Suppose we are given the following:
-
a C-to-binary compiler machine (Here, “binary” is the machine code for some machine. This compiler is just a “black box”; we don’t care where it comes from);
-
a C+\v-to-binary-compiler-in-C program (Figure 2.3 in Thompson’s paper);
-
a C+\v-to-binary-compiler-in-C+\v program (what should be Figure 2.2 in Thompson’s paper);
-
a machine that executes the given type of binary code (i.e., a binary interpreter machine)
Construct a metalanguage derivation proof showing how to use the C+\v-to-binary-compiler-in-C+\v source code to create a C+\v-to-binary-compiler-in-binary program.
- (8 points) Stage III of the paper describes how to generate a compiler binary harboring a “Trojan horse”. Using the same kinds of components and processes used in Problem 1, we can summarize the content of Stage III by carefully listing the components involved and describing (by constructing a proof) how the Trojaned compiler can be generated. In particular, assume we have the parts for this stage:
-
a C-to-binary-compiler machine (again, just a “black box” we are given);
-
a C-to-binary-compiler-in-C program without Trojan Horses (Figure 3.1 in Thompson’s paper);
-
a C-to-binary-compilerTH-in-C program with two Trojan Horses (Figure 3.3 in Thompson’s paper);
-
a login-in-C program with no Trojan Horse;
-
a binary-based computer (i.e., a binary interpreter machine)
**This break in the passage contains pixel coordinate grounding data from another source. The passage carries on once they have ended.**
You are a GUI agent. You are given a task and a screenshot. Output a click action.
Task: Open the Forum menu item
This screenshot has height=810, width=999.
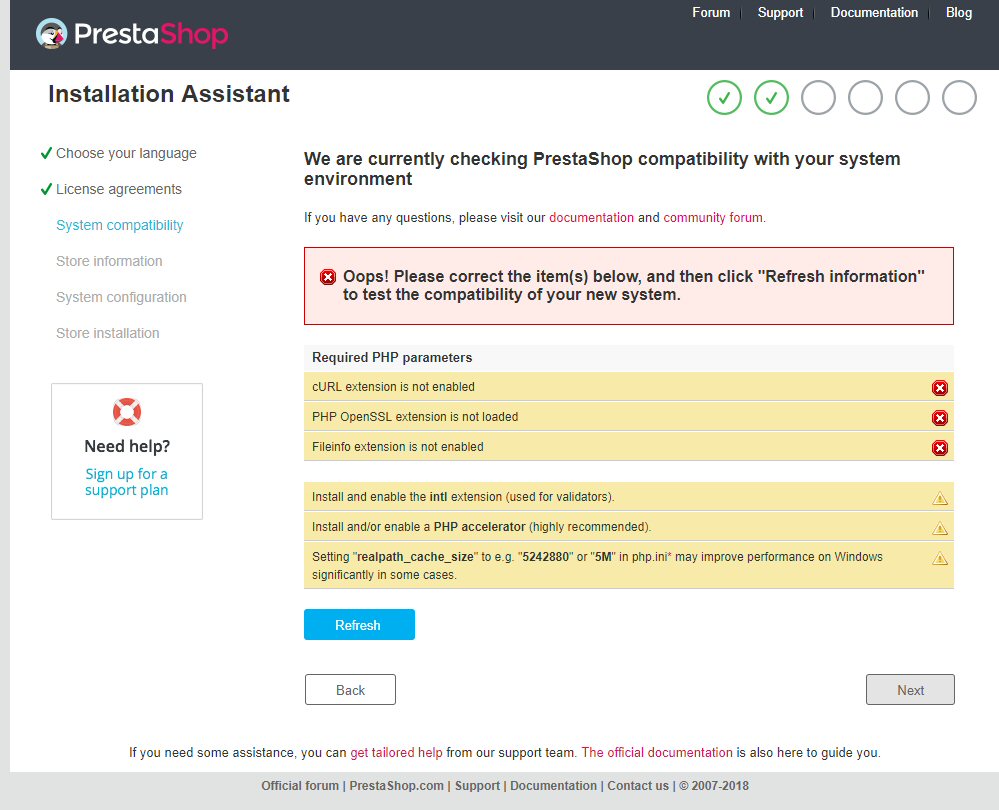pyautogui.click(x=711, y=13)
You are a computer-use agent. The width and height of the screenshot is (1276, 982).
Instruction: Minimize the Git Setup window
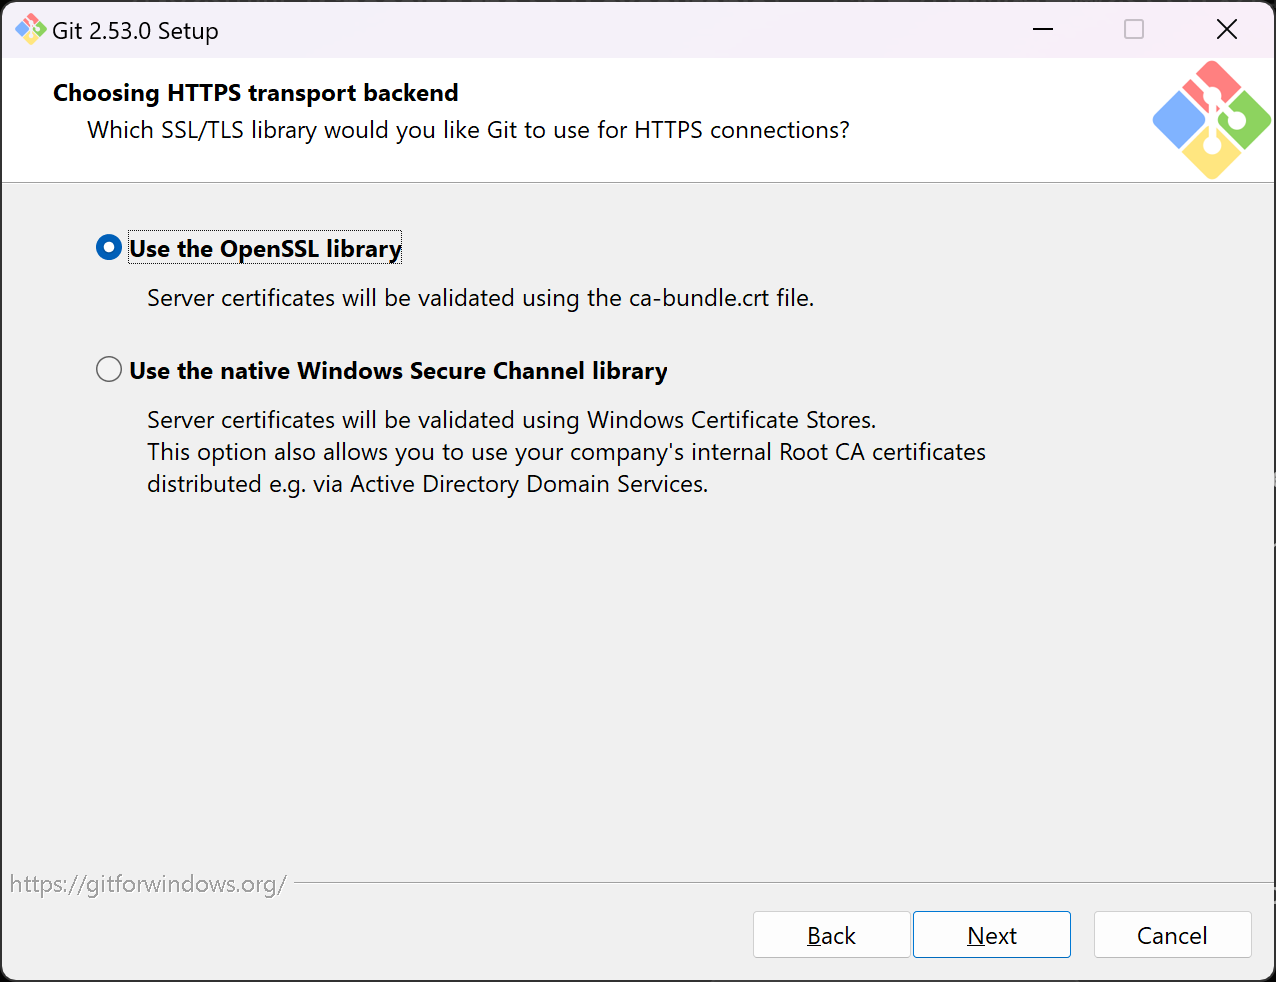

The subscript TH indicates that a program contains a Trojan Horse. A C-to-binary compilerTH has the “feature” that it can insert Trojan Horses when compiling source code that is an untrojaned login program or an untrojaned compiler program. That is, if P is a login or compiler program, it is as if there is a new rule:
The Trojan Horse Rule (TH)
Using these parts along with the two usual rules (I) and (T) and the new rule (TH), show how to derive a Trojaned login program loginTH-in-binary that is the result of compiling the uninfected login-in-C program with a C compiler that is itself the result of compiling the uninfected C-to-binary-compiler-in-C program. The interesting thing about this derivation is that loginTH-in-binary is infected with a Trojan horse even though it is compiled using a C compiler whose source code (C-to-binary-compiler-in-C program) contains no code for inserting Trojan horses!
Notes:
-
Although only 3 pages long, the Thompson paper is very dense and challenging. Don’t be surprised if it requires multiple readings to ``get’’ the ideas, which are profound.
-
Double-check your derivations to make sure that they make sense and actually describe what’s being said In Thompson’s Paper.
Extra Credit Problem 3: Self-printing Program (12 points)
In his Turing-lecture-turned-short-paper Reflections on Trusting Trust, Ken Thompson notes that it is an interesting puzzle to write a program in a language whose effect is to print out a copy of the program. We will call this a self-printing program. Write a self-printing program in any general-purpose programming language you choose.
Notes
-
Your program should be self-contained — it should not read anything from the file system.
-
All output must be characters printed by a command like
print
. In Racket, for instance, the program/result cant just be a quoted Racket list. -
IMPORTANT: There are lots of answers on the Internet, but you will get zero points if you just copy one of those. (I can tell!) Write this program from scratch completely on your own, without looking anything up online.